- Born: 14 May 1899 New York City
- Died: 12 September 1982 (aged 83)
- Education: Johns Hopkins University
- Known for: Berkson's paradox Berkson error model
- Scientific career
- Fields: Biostatistics
- Workplaces: Mayo Clinic
- Doctoral advisor: Lowell Reed
- Doctoral students: Lila Elveback

= Joseph Berkson =

Joseph Berkson (14 May 1899 – 12 September 1982) was an American biostatistian, who is best known for having identified a source of bias in observational studies caused by selection effects. This bias eventually became known as Berkson's paradox.

Berkson was trained as a physicist (BSc 1920, College of City of New York (CCNY), M.A., 1922, Columbia), physician (M.D., 1927, Johns Hopkins), and statistician (Dr.Sc., 1928, Johns Hopkins).

==Works and views==
In 1950, as Head (1934–1964) of the Division of Biometry and Medical Statistics of the Mayo Clinic, Rochester, Minnesota, Berkson wrote a key paper entitled Are there two regressions? In this paper Berkson proposed an error model for regression analysis that contradicted the classical error model until that point assumed to generally apply and this has since been termed the Berkson error model. Whereas the classical error model is statistically independent of the true variable, Berkson's model is statistically independent of the observed variable. Carroll et al. (1995) refer to the two types of error models as follows:
- error models including the Classical Measurement Error models and Error Calibration Models, where the conditional distribution of W given (Z, X) is modeled — use of such a model is appropriate when attempting to determine X directly, but this is prevented by various errors in measurement.
- regression calibration models (also known as controlled-variable or Berkson error models), where the conditional distribution of X given (Z, W) is modeled.

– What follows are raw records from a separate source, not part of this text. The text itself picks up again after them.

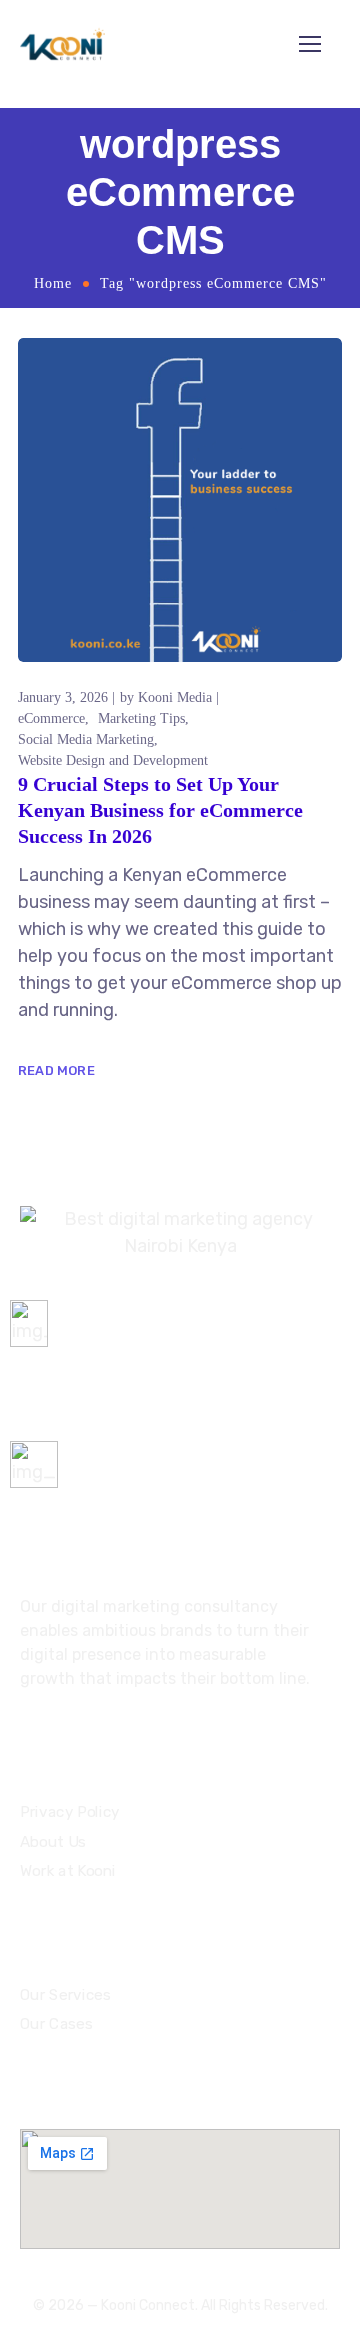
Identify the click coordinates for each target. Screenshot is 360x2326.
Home (53, 283)
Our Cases (56, 2024)
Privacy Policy (70, 1813)
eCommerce (51, 718)
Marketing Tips (141, 718)
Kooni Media (175, 697)
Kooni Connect (148, 2305)
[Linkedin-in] (62, 1732)
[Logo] (62, 44)
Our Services (65, 1994)
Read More (56, 1070)
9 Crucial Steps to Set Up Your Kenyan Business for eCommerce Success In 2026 (160, 810)
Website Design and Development (113, 760)
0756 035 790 (65, 1363)
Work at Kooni (68, 1872)
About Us (53, 1842)
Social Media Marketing (86, 739)
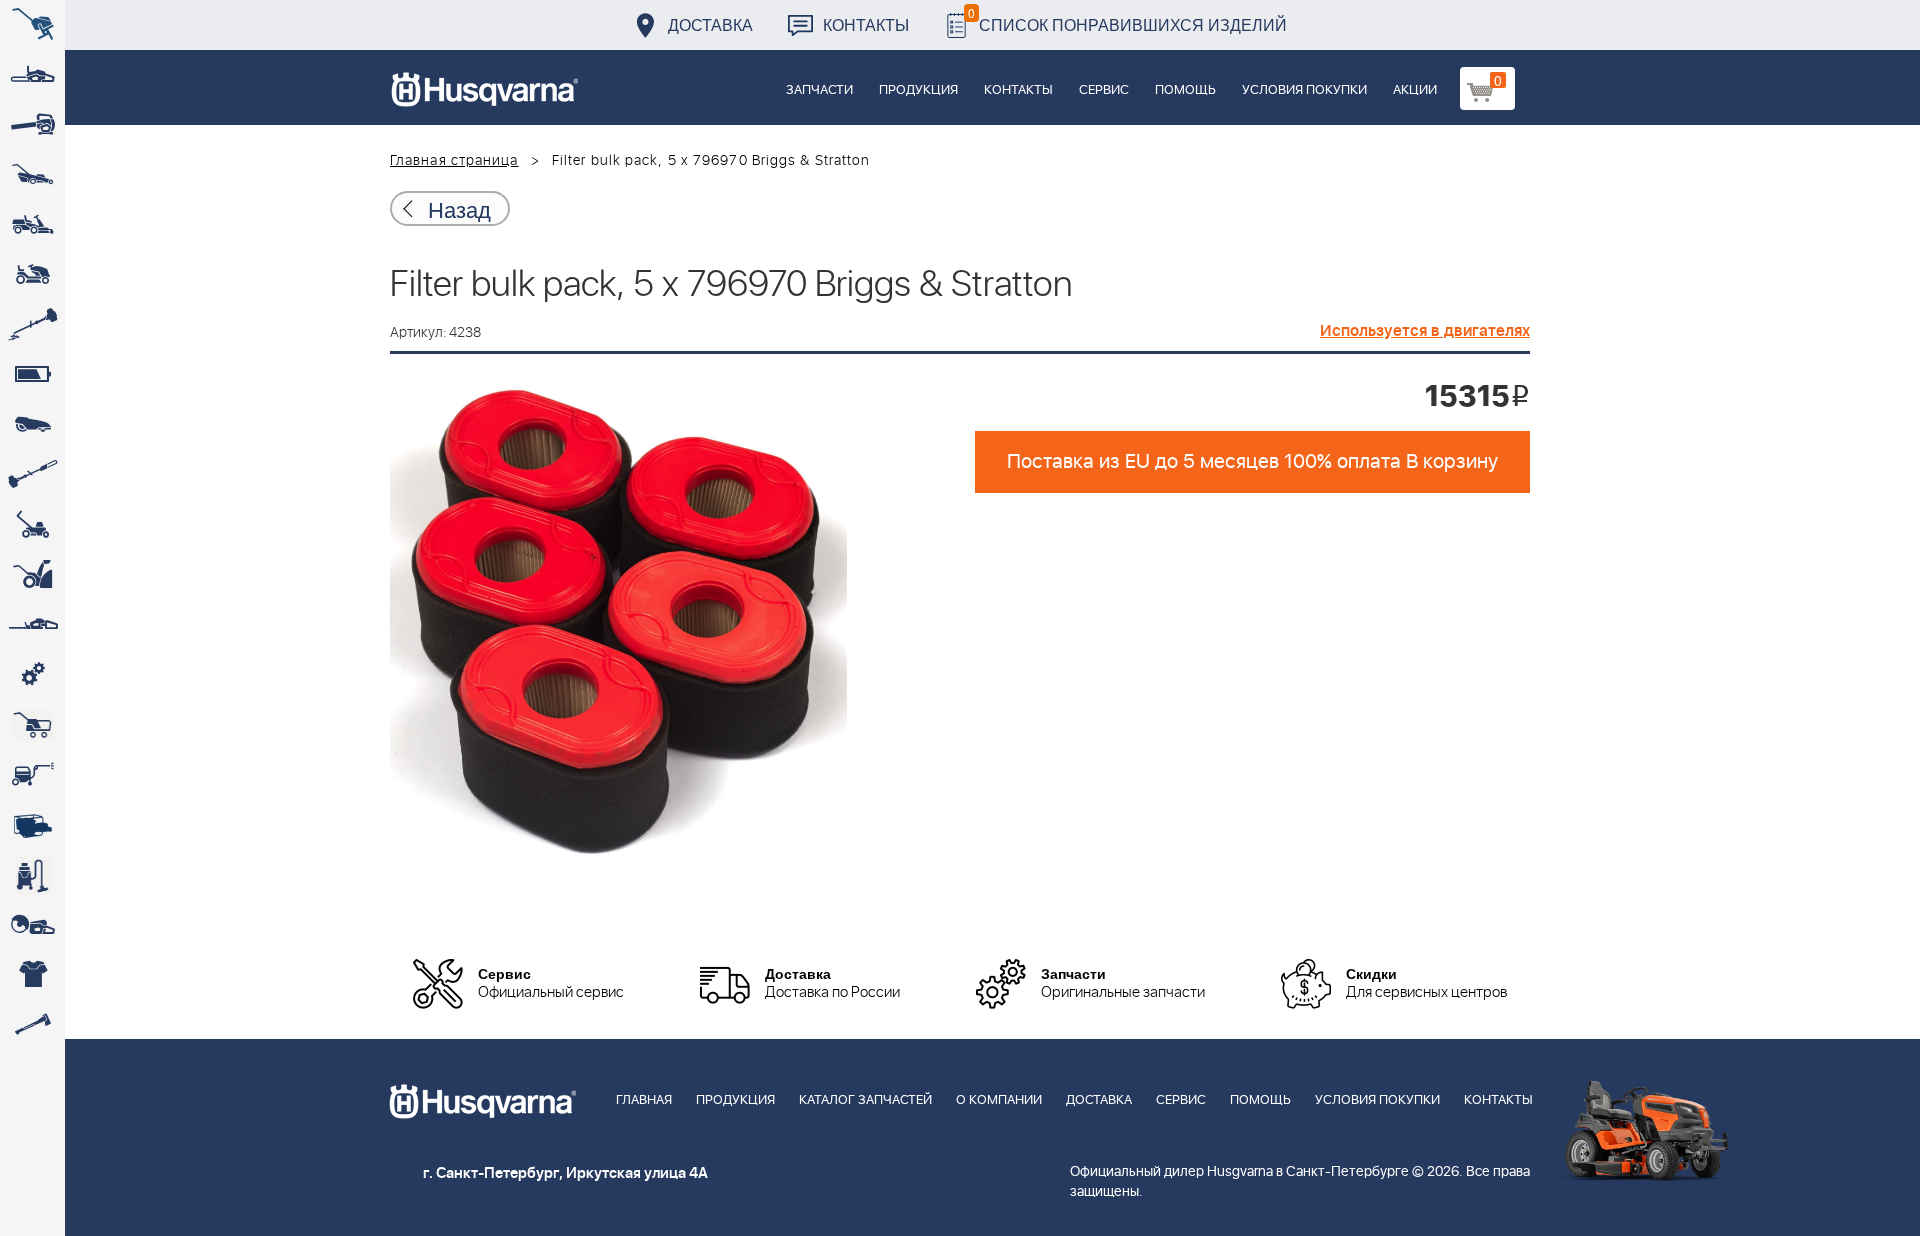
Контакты (866, 24)
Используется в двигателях (1425, 331)
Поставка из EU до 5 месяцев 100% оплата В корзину (1252, 462)
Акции (1415, 90)
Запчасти (819, 90)
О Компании (999, 1100)
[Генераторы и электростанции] (32, 725)
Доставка (710, 24)
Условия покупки (1304, 90)
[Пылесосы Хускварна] (32, 875)
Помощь (1185, 90)
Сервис (1104, 90)
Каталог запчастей (865, 1100)
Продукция (918, 90)
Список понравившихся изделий (1127, 19)
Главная (644, 1100)
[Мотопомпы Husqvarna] (32, 825)
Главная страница (454, 161)
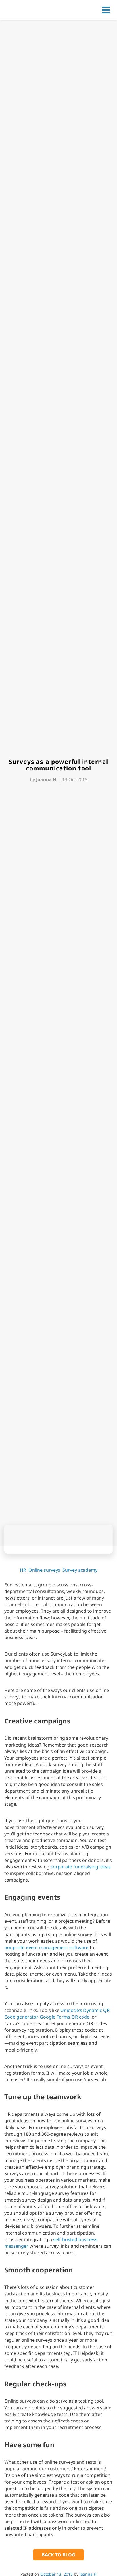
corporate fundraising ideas (81, 1867)
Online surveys (44, 1570)
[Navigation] (106, 10)
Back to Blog (58, 2555)
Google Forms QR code (64, 2017)
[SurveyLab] (29, 9)
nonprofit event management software (46, 1947)
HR (23, 1570)
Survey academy (79, 1570)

Berkson is also widely recognised as the key proponent in the use of the logistic in preference to the normal distribution in probabilistic techniques. He is credited with the introduction of the logit model in 1944, and with coining this term. The term was borrowed by analogy from the very similar probit model developed by Chester Ittner Bliss in 1934.

Berkson was a prominent opponent of the idea that cigarette smoking causes cancer. In the 1957 Liggett & Myers annual report, he was quoted as saying "the evidence, taken as a whole, does not establish, on any reasonable scientific basis, that cigarette smoking causes lung cancer." Following the issuance of the famous report Smoking and Health: Report of the Advisory Committee to the Surgeon General of the Public Health Service, he was quoted in Life magazine as saying it was "very doubtful that smoking causes cancer of the lung."

== Bibliography ==
- Berkson J. Limitations of the Application of Fourfold Table Analysis to Hospital Data. Biometrics Bulletin. 1946;2(3):47–53. PMID 21001024.
- Berkson J. Limitations of the Application of Fourfold Table Analysis to Hospital Data. International Journal of Epidemiology. 2014;43(2):511–515. DOI: 10.1093/ije/dyu022. PMID 24585734. Reprint with restrictions.